To speed things up during training (when the model has access to target sentences), the decoder is fed the whole target, but it is not allowed to use future words (if it had access to the word at position 2 when trying to predict the word at position 2, the problem would not be very hard!). For instance, when trying to predict the fourth word, the attention layer will only have access to the words in positions 1 to 3.

为了在训练期间加快速度(当模型可以访问目标句子时)，解码器被提供整个目标，但不允许使用未来的单词(如果它在尝试预测位置2的单词时可以访问位置2的单词，问题就不会很难！)。例如，当试图预测第四个单词时，注意力层将只能访问位置1到3的单词。

The original Transformer architecture looked like this, with the encoder on the left and the decoder on the right:

最初的Transformer架构是这样的，编码器在左边，解码器在右边：

Note that the first attention layer in a decoder block pays attention to all (past) inputs to the decoder, but the second attention layer uses the output of the encoder. It can thus access the whole input sentence to best predict the current word. This is very useful as different languages can have grammatical rules that put the words in different orders, or some context provided later in the sentence may be helpful to determine the best translation of a given word.

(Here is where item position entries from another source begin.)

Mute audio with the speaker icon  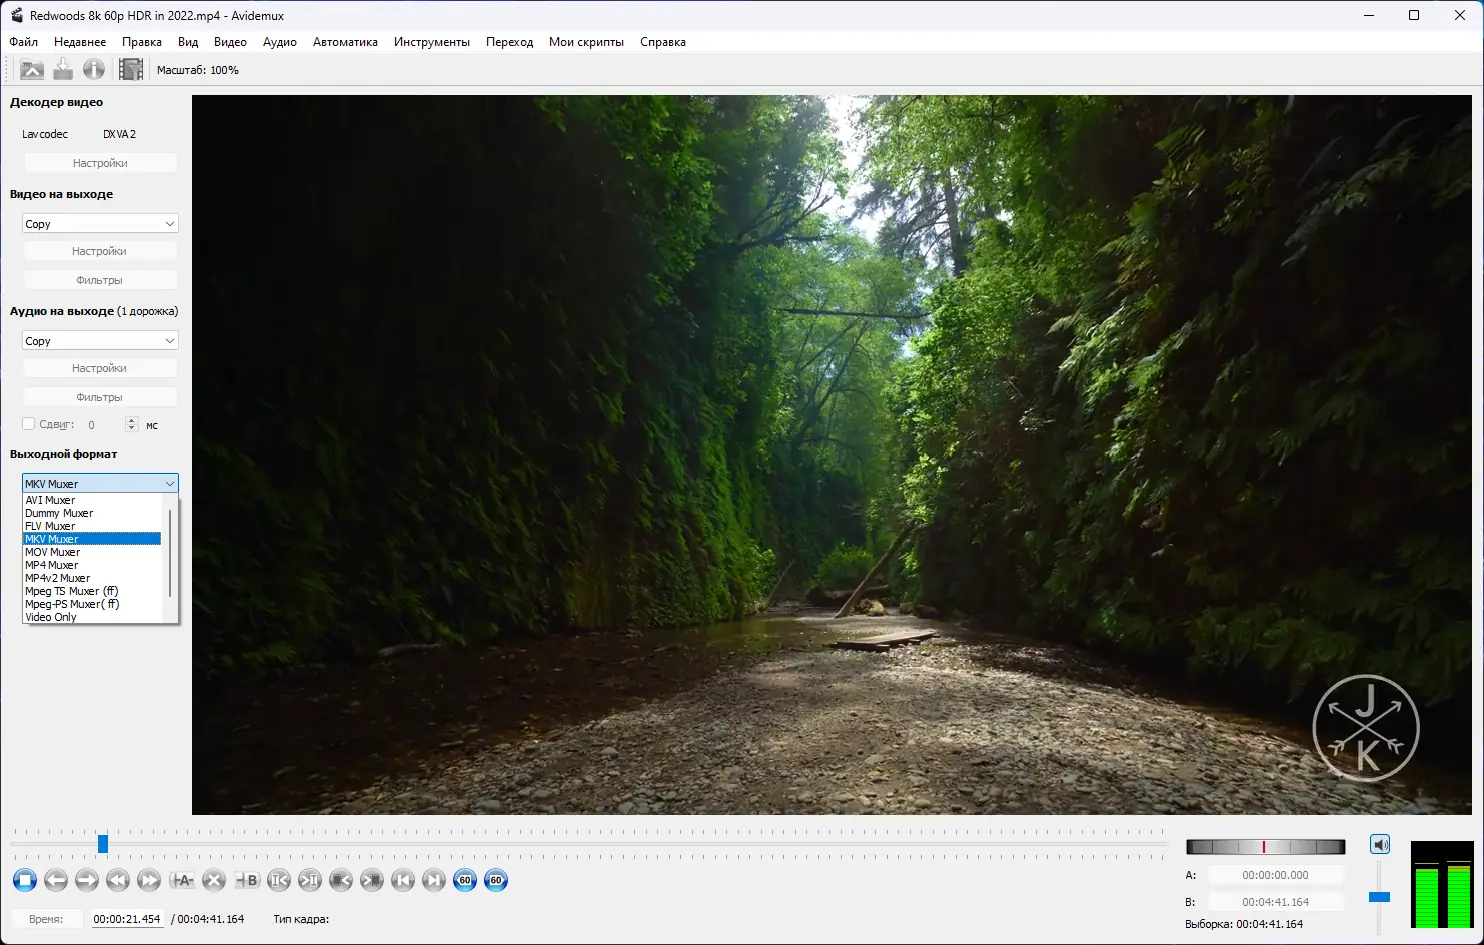pyautogui.click(x=1380, y=845)
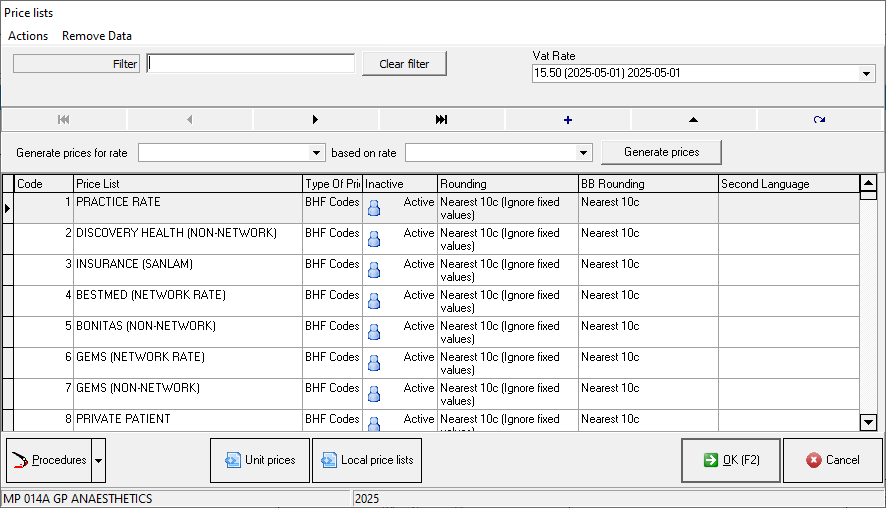Toggle Active status for GEMS (NON-NETWORK)
The height and width of the screenshot is (508, 886).
click(x=374, y=394)
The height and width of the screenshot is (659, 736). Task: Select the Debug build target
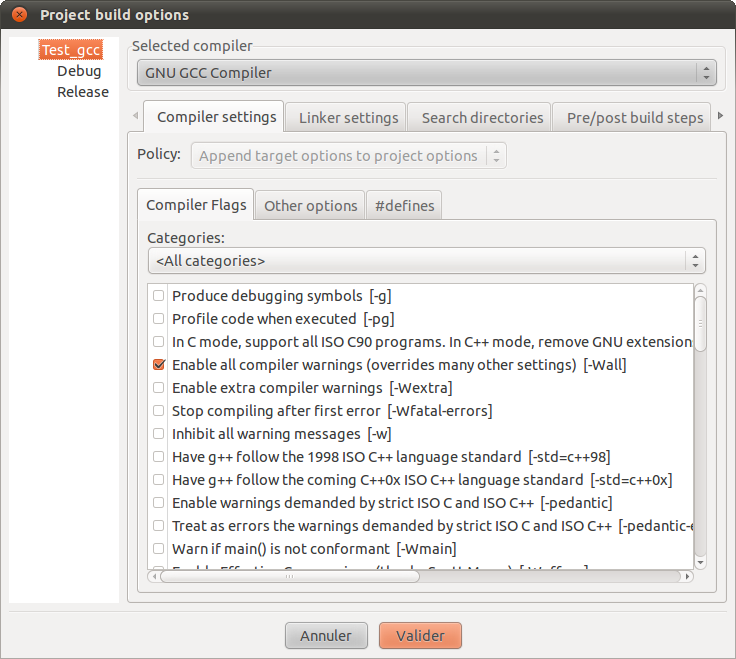[79, 71]
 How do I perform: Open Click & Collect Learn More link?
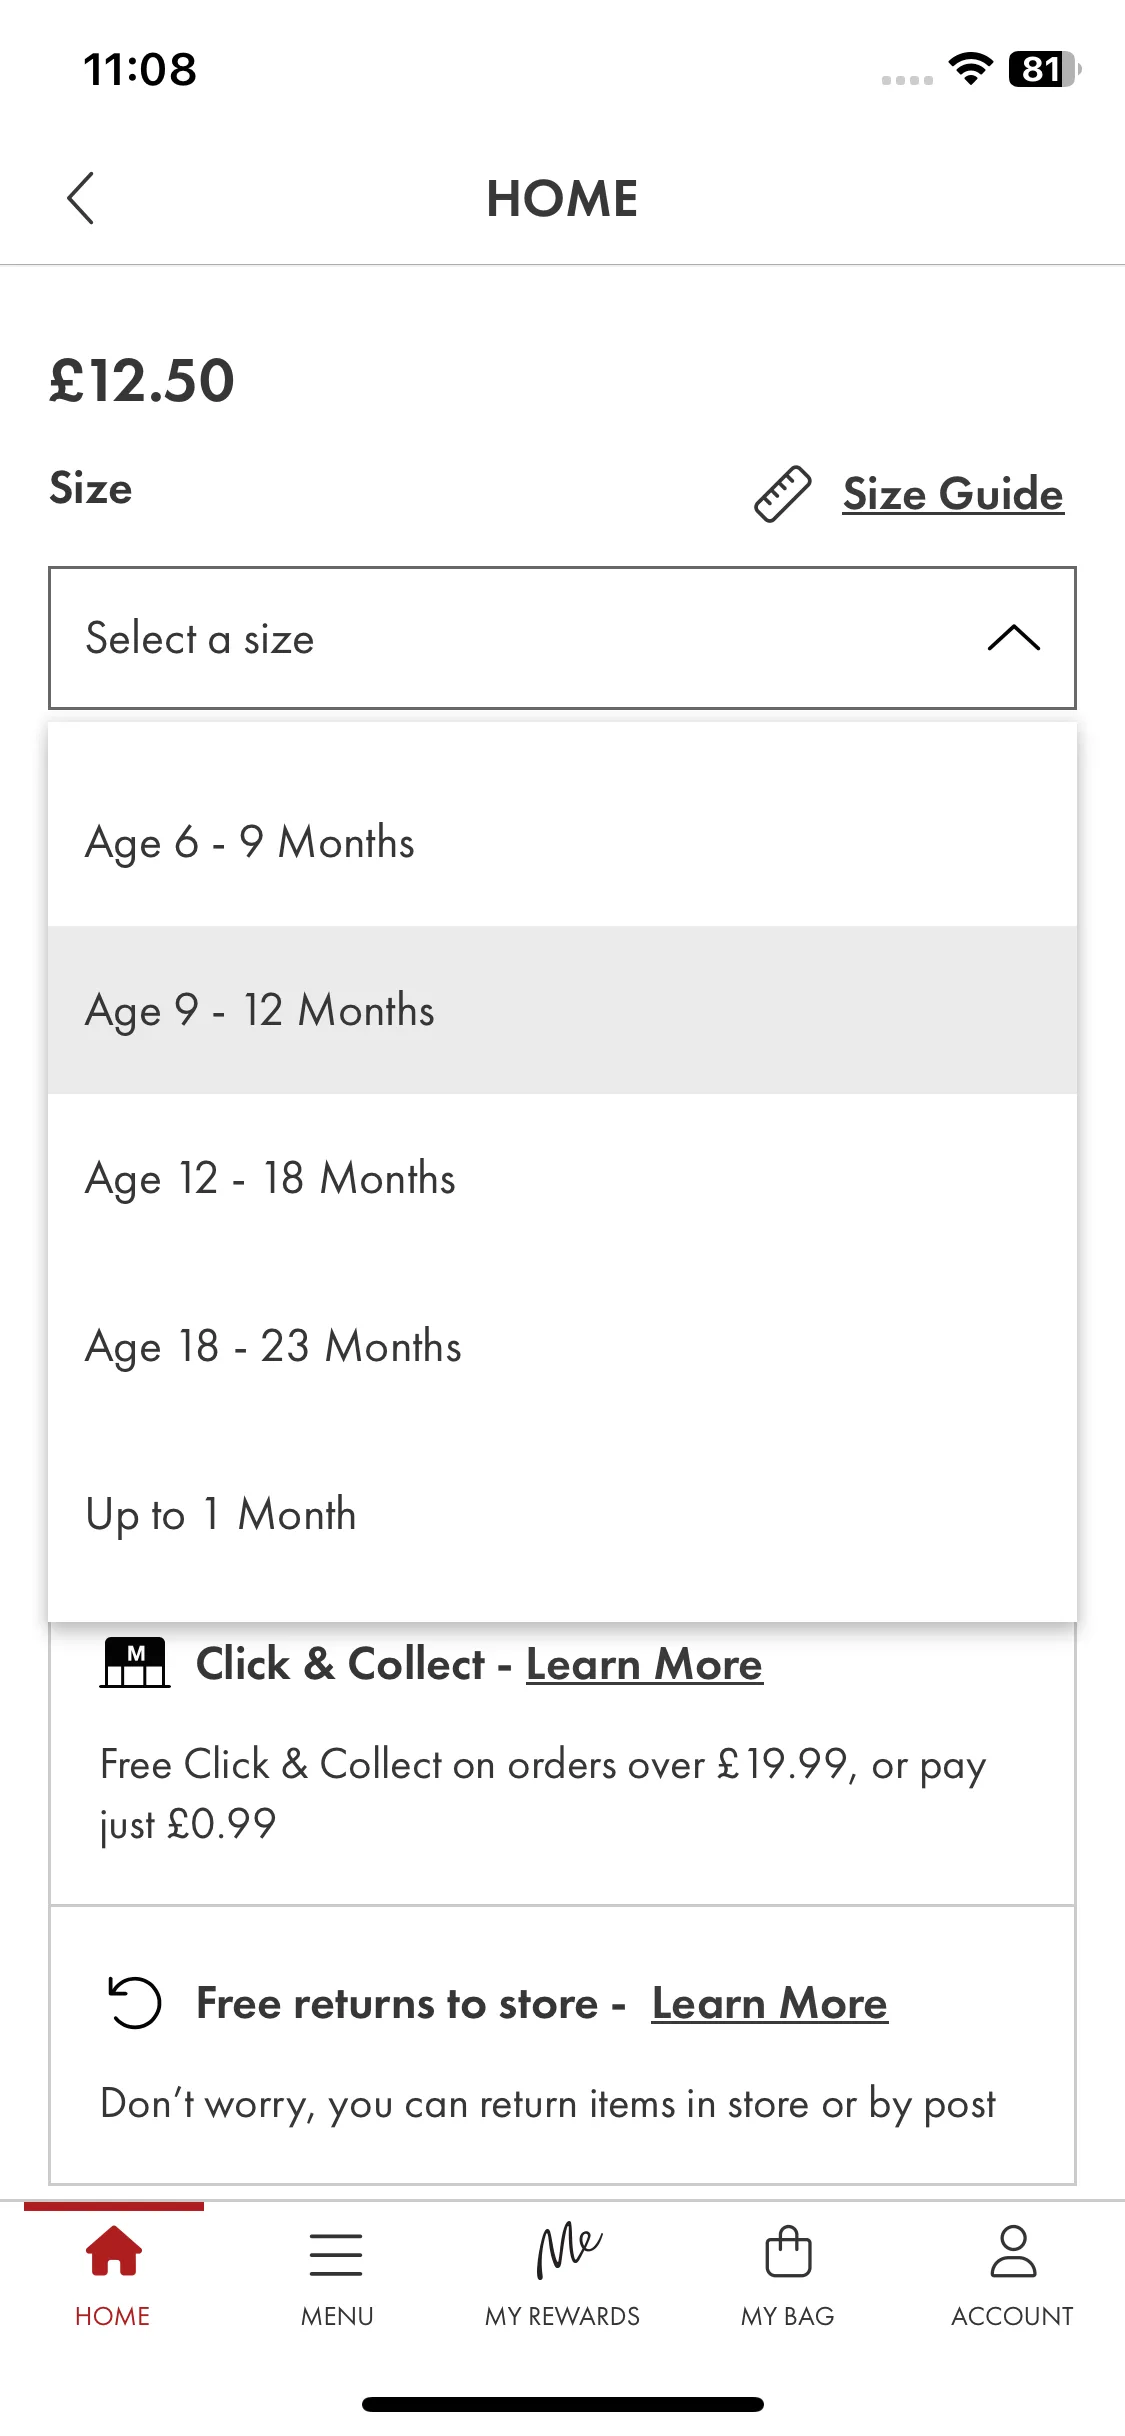[645, 1665]
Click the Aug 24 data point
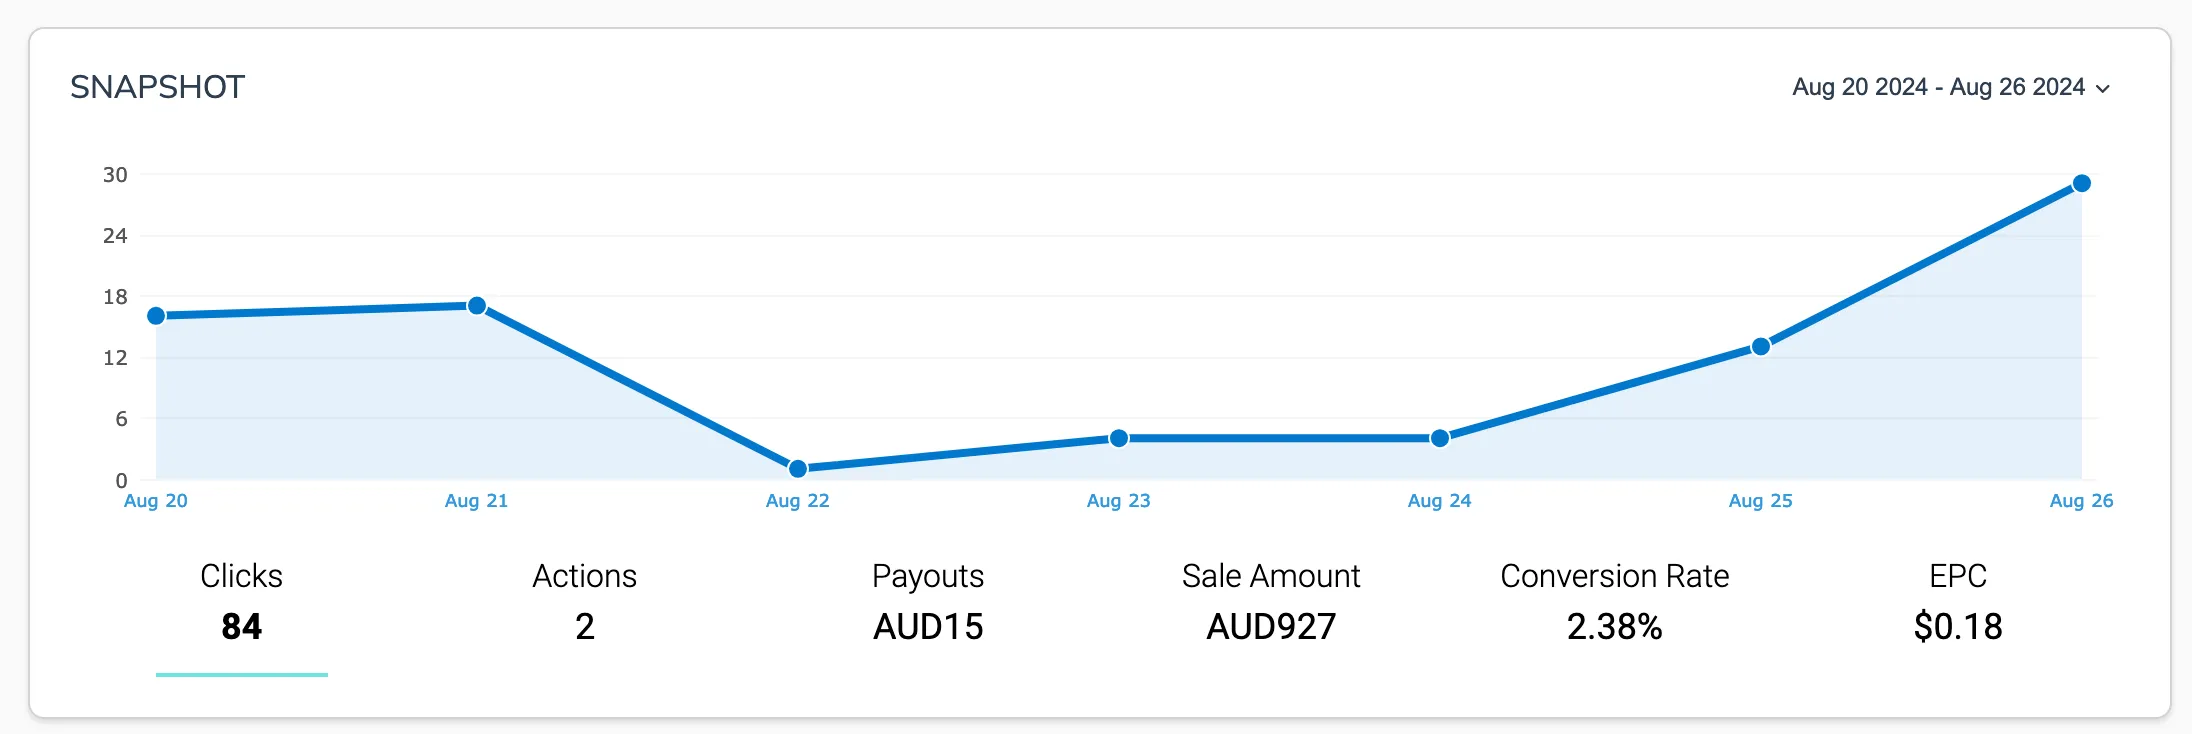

Transformers的体系结构模型Transformers的体系结构注意，解码器块中的第一个关注层关注解码器的所有(过去的)输入，但第二个关注层使用编码器的输出。因此，它可以访问整个输入句子以最好地预测当前单词。这非常有用，因为不同的语言可以具有将单词按不同顺序排列的语法规则，或者句子中后面提供的一些上下文可能有助于确定给定单词的最佳翻译。

The attention mask can also be used in the encoder/decoder to prevent the model from paying attention to some special words — for instance, the special padding word used to make all the inputs the same length when batching together sentences.

注意掩码也可以用在编解码器中，以防止模型注意到一些特殊的单词-例如，在成批处理句子时，用于使所有输入的长度相同的特殊填充单词。

Architectures vs. checkpoints

架构与检查点

As we dive into Transformer models in this course, you’ll see mentions of architectures and checkpoints as well as models. These terms all have slightly different meanings:

当我们在本课程中深入研究Transformer模型时，您将看到对体系结构和检查点以及模型的提及。这些术语的含义都略有不同：

• Architecture: This is the skeleton of the model — the definition of each layer and each operation that happens within the model.
• Checkpoints: These are the weights that will be loaded in a given architecture.
• Model: This is an umbrella term that isn’t as precise as “architecture” or “checkpoint”: it can mean both. This course will specify architecture or checkpoint when it matters to reduce ambiguity.

For example, BERT is an architecture while bert-base-cased, a set of weights trained by the Google team for the first release of BERT, is a checkpoint. However, one can say “the BERT model” and “the bert-base-cased model.”

架构：这是模型的骨架–模型中发生的每一层和每个操作的定义。检查点：这些是将加载到给定架构中的权重。模型：这是一个总括术语，不像“架构”或“检查点”那样精确：它可以同时表示两者。本课程将在需要减少歧义时指定架构或检查点。例如，BERT是一个架构，而`bert-base-case‘是一个检查点，这是Google团队为BERT的第一个版本训练的一组权重。然而，人们可以说“伯特模型”和“‘伯特基例’模型。”